The idea of trade-ins might be foreign to many golfers, but they bring American-dollar value. That TaylorMade r7 460 driver you bought two years ago? It's worth $62. And instead of breaking that Scotty Cameron Futura putter over your knee after that last four-putt, you might want to take the $59 trade-in instead. Clubs don't have to be recent to be worth something, either. If you have a set of beryllium copper Ping Eye2's you can bear to part with, they're currently fetching $209. That's right: Two. Hundred. Nine. Dollars.
Bottom line: If you're not trading in your old clubs, you're leaving money on the table. You're also not alone. Despite an increase in methods for consumers to avail themselves of trade-ins, estimates by several retailers indicate only 10 to 20 percent of new-club purchasers take advantage of the opportunity.
The reason is a lack of consumer education. The PGA.com Value Guide is used by more than 6,000 golf facilities. Large retailers such as Golfsmith, Edwin Watts, Dick's Sporting Goods and Golf Galaxy all take clubs in trade. Even some manufacturers, such as Callaway Golf with its Trade In! Trade Up! program, have stepped up. But consumers still have not entirely warmed to the idea.
"People need to wake up and realize those bags of clubs they never use have value," says Ken Morton Jr. of Haggin Oaks Golf Super Shop in Sacramento, Calif. "Only eight to 10 percent of our sales include a trade-in. That's not all that many." Part of the problem is mindset. Golf clubs are not a disposable item, but rather a durable good that retains some of its value. But for years equipment manufacturers -- primarily because there was no outlet for used clubs -- wanted consumers to view golf clubs as disposable. And consumers did.

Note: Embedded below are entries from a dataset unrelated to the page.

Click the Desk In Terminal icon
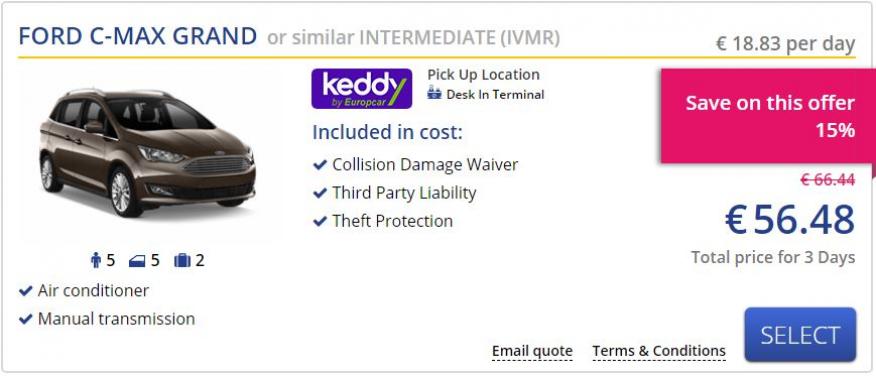Image resolution: width=876 pixels, height=376 pixels. [434, 93]
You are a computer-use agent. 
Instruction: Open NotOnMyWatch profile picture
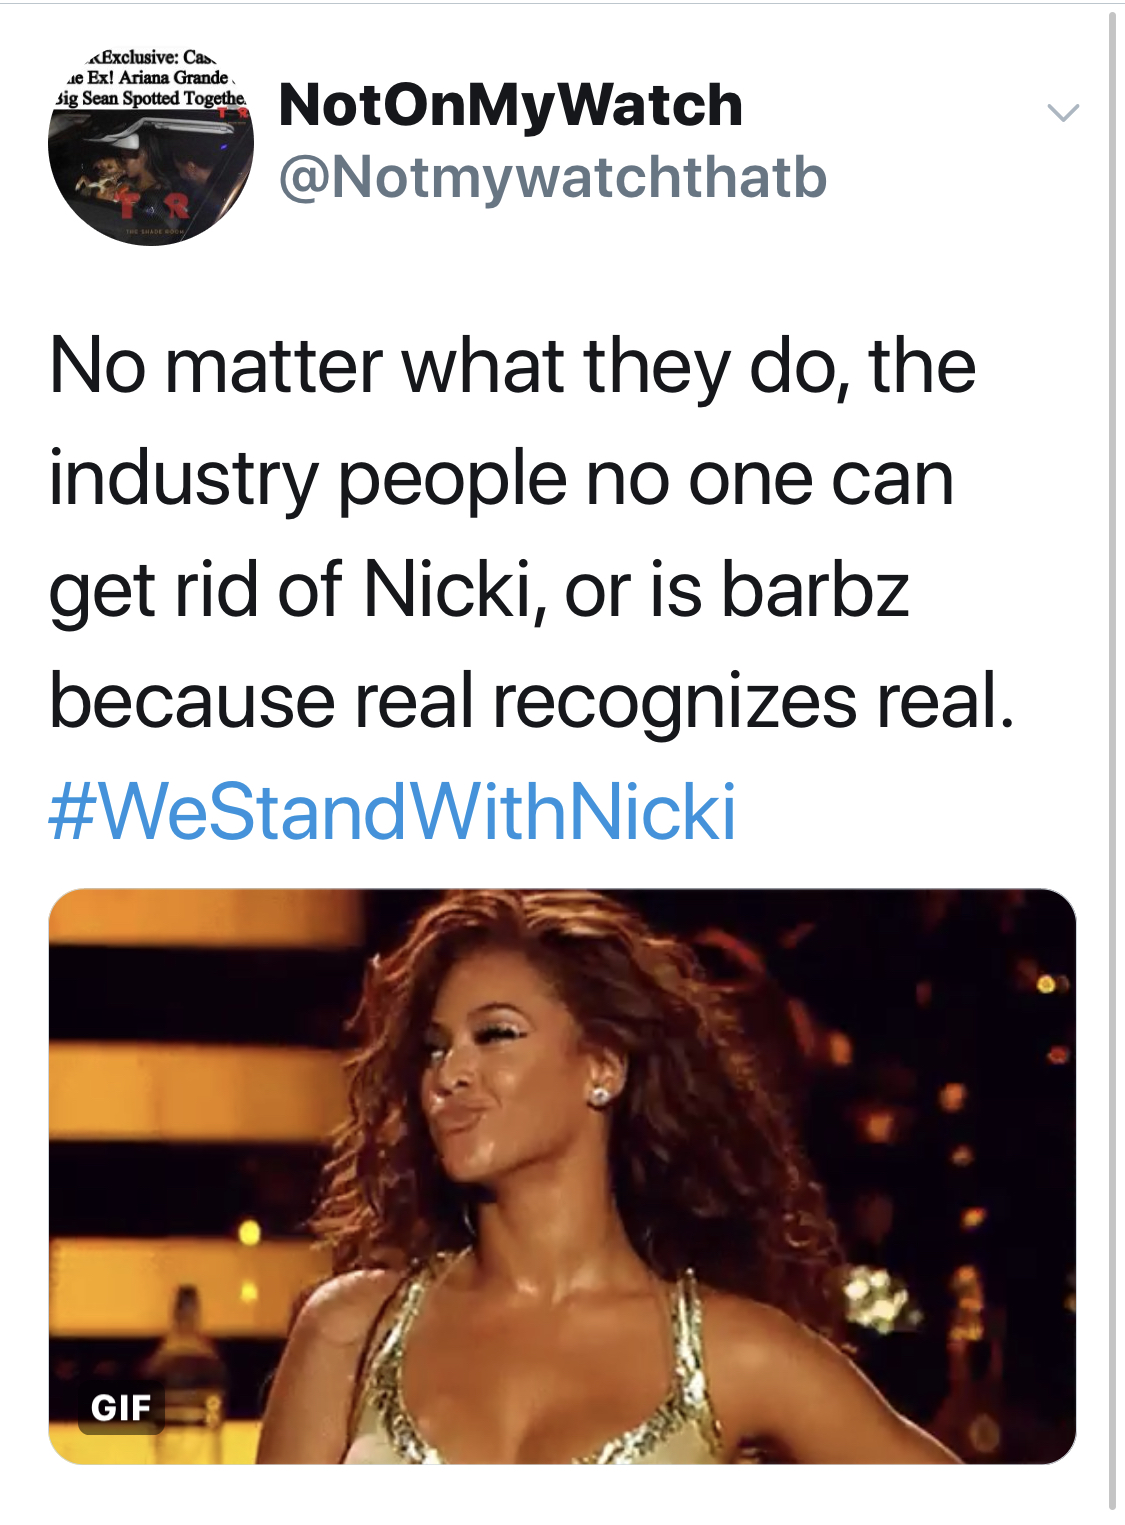150,143
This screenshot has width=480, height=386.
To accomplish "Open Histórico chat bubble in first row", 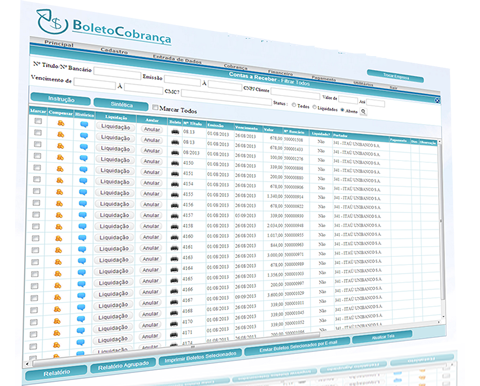I will click(x=84, y=125).
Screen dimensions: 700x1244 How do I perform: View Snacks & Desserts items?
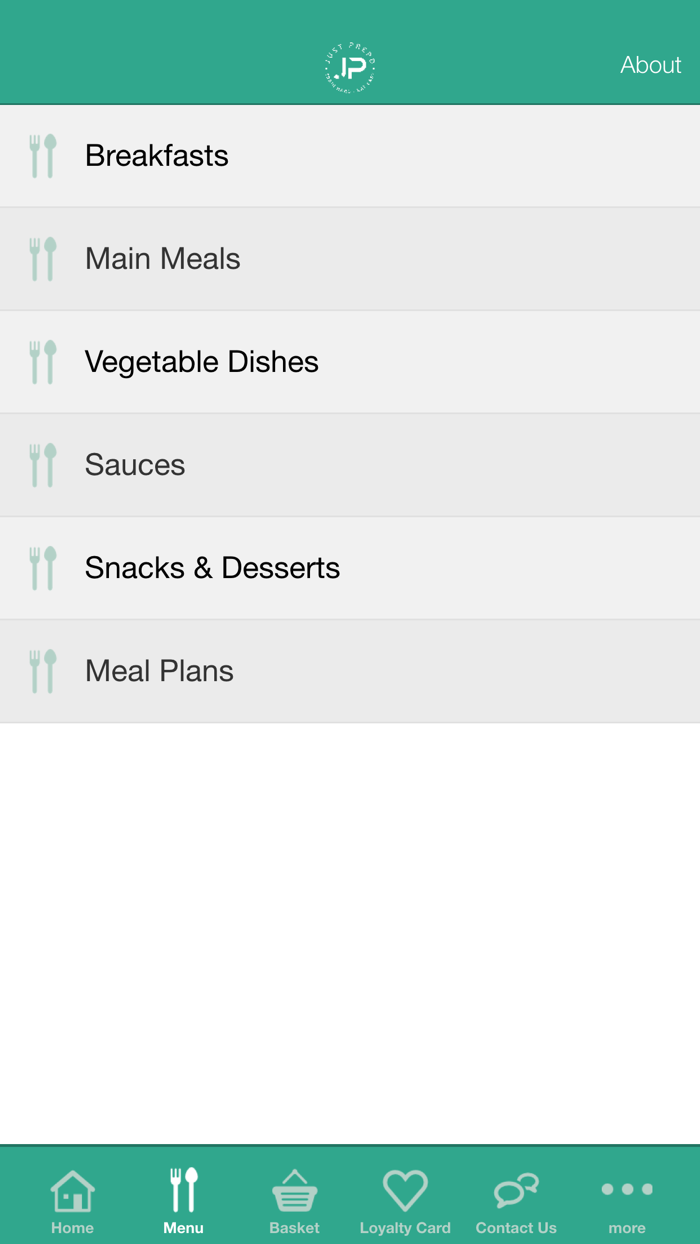(x=213, y=568)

The year 1999 marked a shift in that thinking. That was when Golfsmith launched its trade-in program by creating an online blue book on the trade-in value of golf clubs -- the first retailer to do so. "It took a while, but I think the industry finally realized that trade-ins were significantly important to the sale of new clubs," says Fred Quandt, senior VP of merchandising for Golfsmith. "Golf clubs are not like other products. They don't break or wear out. It's an aspirational purchase. Trade-ins help lower the barrier to that purchase. It's an area of steady growth."
Three years later Callaway launched its Trade In! Trade Up! program to encourage golfers to upgrade to newer technology at a lower cost. "Many green-grass shops were not in the used-club business, and that meant it was difficult to trade in old clubs," says Greg Sabella, senior manager for woods for Callaway. "Our program allows shops to participate in an easy, low-hassle way while providing an opportunity for golfers owning used Callaway equipment to get rid of their old clubs, get value for them, and reduce the cost of a new-club purchase."
Still, while Golfsmith's and Callaway's efforts marked a beginning, trade-ins were limited in scope until 2003 when the PGA.com Value Guide (an online listing of used-club values derived from the selling prices of hundreds of thousands of clubs on auction site eBay) made its debut. Shortly thereafter the PGA Trade-In Network was established, providing PGA professionals the opportunity to effectively wholesale any club they took in trade. The pro would receive the amount listed in the Value Guide and send the club to the Trade-In Network where it would be sold online through 3balls.com (eBay's single-largest seller of golf equipment with more than 231,000 user reviews to date). At any given moment more than 2,000 auctions of used equipment are being conducted -- each a five-day auction with a 99-cent reserve (minimum bid) price. If that sounds like a risk, it isn't -- the average margin on re-sale is 35 percent.
But doesn't all that used product in the marketplace hurt new club sales? For years that was the thought, but it's not the reality. "The golfer looking to purchase used clubs is a totally different animal," says Morton. "You're not going to get them in a $299 driver, no matter what. But what you can do is get them in better equipment than what they might have bought otherwise -- equipment that might help them play a little better or help them enjoy what good shots they do hit. Long-term that might keep them in the game longer, and that's good for everyone."
Sabella adds that Callaway will do between $4.5 million and $6 million per year in business on Trade In! Trade Up! -- the result of 25,000 trades, each of which results in a new-club purchase. And while a lot of the evidence to date is purely anecdotal, Golf Datatech's John Krzynowek contends trade-ins are helping shorten the purchase cycle.